> **EXERCISE INSTRUCTIONS**
Turn the data from the line with "This screenshot has height=934, width=1288." to the line with "click(x=146, y=265)", both of those lines included, into a numbered list with one item per line and no blank lines.

> **ROWS**

--- --- ---

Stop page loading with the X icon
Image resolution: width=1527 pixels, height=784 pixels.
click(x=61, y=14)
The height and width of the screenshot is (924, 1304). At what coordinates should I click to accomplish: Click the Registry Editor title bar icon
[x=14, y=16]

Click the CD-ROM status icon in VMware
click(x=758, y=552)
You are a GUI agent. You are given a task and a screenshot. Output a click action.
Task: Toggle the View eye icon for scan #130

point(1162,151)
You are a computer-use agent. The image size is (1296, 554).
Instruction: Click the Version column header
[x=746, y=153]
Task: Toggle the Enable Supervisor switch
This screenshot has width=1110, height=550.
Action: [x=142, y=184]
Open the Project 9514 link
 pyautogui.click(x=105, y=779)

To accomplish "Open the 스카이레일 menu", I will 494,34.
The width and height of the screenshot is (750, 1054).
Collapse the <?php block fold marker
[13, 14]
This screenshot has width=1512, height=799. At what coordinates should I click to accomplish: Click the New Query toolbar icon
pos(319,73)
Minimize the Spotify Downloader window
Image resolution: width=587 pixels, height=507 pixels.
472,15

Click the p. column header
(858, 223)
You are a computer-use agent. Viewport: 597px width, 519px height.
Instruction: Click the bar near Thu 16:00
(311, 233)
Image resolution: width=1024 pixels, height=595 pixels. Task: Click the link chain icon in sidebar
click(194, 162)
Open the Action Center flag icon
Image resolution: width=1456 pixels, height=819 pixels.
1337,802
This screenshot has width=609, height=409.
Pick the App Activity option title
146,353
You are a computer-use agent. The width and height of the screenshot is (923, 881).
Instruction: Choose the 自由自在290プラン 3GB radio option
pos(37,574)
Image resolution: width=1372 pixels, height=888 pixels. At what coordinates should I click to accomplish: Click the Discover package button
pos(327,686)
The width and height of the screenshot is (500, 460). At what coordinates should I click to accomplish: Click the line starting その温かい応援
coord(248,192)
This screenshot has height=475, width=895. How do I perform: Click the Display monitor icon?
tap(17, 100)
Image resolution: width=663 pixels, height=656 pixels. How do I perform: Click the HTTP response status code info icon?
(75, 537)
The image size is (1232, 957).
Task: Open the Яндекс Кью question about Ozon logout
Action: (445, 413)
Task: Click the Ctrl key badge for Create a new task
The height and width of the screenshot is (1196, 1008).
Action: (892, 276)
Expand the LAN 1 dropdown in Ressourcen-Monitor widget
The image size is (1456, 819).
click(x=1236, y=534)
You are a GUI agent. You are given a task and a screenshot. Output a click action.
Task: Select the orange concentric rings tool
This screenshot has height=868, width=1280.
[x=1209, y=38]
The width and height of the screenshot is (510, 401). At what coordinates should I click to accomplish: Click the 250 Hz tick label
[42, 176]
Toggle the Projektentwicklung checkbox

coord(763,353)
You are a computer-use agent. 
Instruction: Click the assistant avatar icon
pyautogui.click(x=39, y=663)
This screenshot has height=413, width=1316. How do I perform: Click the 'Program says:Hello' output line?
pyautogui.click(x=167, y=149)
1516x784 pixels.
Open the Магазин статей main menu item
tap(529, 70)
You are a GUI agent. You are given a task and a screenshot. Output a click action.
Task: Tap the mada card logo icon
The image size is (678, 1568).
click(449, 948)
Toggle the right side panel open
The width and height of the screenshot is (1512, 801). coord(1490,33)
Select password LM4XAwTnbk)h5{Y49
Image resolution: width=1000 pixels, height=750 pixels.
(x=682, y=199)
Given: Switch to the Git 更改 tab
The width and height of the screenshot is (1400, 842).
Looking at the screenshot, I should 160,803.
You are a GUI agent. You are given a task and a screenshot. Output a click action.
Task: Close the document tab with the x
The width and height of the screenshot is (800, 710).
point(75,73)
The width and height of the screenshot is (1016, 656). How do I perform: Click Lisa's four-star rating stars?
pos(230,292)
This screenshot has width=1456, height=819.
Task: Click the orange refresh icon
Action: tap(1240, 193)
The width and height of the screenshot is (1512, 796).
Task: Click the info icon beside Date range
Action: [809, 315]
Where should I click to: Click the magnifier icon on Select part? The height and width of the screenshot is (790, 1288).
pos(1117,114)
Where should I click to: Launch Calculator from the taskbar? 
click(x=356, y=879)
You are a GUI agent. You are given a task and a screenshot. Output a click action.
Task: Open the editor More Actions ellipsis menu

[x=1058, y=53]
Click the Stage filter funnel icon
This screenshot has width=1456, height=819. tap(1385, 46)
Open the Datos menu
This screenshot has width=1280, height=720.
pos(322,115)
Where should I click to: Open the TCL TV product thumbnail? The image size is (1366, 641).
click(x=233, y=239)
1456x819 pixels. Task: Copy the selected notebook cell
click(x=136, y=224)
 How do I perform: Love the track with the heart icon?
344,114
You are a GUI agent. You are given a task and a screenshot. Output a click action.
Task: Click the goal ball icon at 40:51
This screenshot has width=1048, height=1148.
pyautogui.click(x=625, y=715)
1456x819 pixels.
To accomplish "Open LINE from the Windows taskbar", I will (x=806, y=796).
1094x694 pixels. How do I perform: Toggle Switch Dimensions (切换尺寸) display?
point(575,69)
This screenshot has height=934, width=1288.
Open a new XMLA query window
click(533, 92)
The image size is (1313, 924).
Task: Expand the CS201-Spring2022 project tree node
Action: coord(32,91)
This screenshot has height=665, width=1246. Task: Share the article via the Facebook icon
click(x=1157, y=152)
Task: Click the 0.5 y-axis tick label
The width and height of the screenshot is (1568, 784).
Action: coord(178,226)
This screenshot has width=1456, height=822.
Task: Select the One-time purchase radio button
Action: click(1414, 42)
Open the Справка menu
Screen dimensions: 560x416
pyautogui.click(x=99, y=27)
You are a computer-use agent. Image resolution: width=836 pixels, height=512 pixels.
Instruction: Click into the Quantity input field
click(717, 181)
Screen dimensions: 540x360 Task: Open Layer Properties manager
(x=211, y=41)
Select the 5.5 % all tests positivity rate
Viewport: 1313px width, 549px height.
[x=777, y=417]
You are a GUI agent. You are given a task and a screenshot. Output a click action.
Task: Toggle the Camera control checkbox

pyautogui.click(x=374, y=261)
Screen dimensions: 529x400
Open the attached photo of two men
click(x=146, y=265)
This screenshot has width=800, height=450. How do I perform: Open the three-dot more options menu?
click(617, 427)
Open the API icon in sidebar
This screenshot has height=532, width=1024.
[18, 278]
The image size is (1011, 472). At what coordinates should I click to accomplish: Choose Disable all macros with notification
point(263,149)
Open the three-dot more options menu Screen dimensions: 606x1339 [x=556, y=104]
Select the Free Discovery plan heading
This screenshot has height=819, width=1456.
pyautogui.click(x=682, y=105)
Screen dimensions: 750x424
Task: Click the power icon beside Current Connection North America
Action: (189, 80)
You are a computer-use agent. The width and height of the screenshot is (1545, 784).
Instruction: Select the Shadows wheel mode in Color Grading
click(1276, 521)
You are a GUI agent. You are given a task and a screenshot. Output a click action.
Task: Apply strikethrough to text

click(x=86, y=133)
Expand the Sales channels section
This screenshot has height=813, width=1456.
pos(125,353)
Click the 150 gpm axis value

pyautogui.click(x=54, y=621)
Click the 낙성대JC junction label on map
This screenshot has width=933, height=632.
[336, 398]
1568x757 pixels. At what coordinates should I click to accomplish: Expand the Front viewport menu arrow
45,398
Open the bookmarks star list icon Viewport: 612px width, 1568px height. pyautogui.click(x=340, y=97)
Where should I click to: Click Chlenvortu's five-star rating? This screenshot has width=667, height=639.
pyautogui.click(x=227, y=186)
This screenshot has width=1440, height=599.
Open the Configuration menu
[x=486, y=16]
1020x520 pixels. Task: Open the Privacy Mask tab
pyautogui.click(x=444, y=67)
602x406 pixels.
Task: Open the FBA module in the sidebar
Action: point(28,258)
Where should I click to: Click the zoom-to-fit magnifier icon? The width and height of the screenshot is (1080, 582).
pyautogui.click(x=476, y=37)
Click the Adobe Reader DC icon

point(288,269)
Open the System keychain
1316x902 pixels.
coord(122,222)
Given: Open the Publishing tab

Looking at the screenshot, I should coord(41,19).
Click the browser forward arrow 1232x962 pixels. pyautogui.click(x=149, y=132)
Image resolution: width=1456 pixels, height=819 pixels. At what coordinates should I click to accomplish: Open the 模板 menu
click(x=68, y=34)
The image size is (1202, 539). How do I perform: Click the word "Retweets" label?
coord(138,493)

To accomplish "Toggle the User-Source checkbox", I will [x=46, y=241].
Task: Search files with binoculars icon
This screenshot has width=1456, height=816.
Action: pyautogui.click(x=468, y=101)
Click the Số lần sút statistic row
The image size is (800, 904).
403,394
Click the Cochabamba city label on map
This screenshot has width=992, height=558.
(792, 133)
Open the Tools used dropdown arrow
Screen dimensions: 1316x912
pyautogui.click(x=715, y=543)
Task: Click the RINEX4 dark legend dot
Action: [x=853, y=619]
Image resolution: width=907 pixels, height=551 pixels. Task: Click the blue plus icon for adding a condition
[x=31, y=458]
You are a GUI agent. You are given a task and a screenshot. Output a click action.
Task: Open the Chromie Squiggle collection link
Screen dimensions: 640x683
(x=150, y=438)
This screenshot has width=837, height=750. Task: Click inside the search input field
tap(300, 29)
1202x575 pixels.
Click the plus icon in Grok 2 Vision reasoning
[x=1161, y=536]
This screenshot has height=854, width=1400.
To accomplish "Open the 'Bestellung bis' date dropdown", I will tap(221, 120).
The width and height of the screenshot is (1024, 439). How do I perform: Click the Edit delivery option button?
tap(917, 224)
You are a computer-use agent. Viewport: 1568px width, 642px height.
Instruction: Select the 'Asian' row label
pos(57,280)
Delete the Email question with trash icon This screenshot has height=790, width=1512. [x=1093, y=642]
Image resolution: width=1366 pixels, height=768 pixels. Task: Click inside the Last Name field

--- --- ---

> **EXERCISE OUTPUT**
1. This screenshot has height=934, width=1288.
2. Open a new XMLA query window
3. click(533, 92)
4. The image size is (1313, 924).
5. Task: Expand the CS201-Spring2022 project tree node
6. Action: coord(32,91)
7. This screenshot has height=665, width=1246. Task: Share the article via the Facebook icon
8. click(x=1157, y=152)
9. Task: Click the 0.5 y-axis tick label
10. The width and height of the screenshot is (1568, 784).
11. Action: coord(178,226)
12. This screenshot has width=1456, height=822.
13. Task: Select the One-time purchase radio button
14. Action: click(1414, 42)
15. Open the Справка menu
16. Screen dimensions: 560x416
17. pyautogui.click(x=99, y=27)
18. You are a computer-use agent. Image resolution: width=836 pixels, height=512 pixels.
19. Instruction: Click into the Quantity input field
20. click(717, 181)
21. Screen dimensions: 540x360 Task: Open Layer Properties manager
22. (x=211, y=41)
23. Select the 5.5 % all tests positivity rate
24. Viewport: 1313px width, 549px height.
25. [x=777, y=417]
26. You are a GUI agent. You are given a task and a screenshot. Output a click action.
27. Task: Toggle the Camera control checkbox
28. pyautogui.click(x=374, y=261)
29. Screen dimensions: 529x400
30. Open the attached photo of two men
31. click(x=146, y=265)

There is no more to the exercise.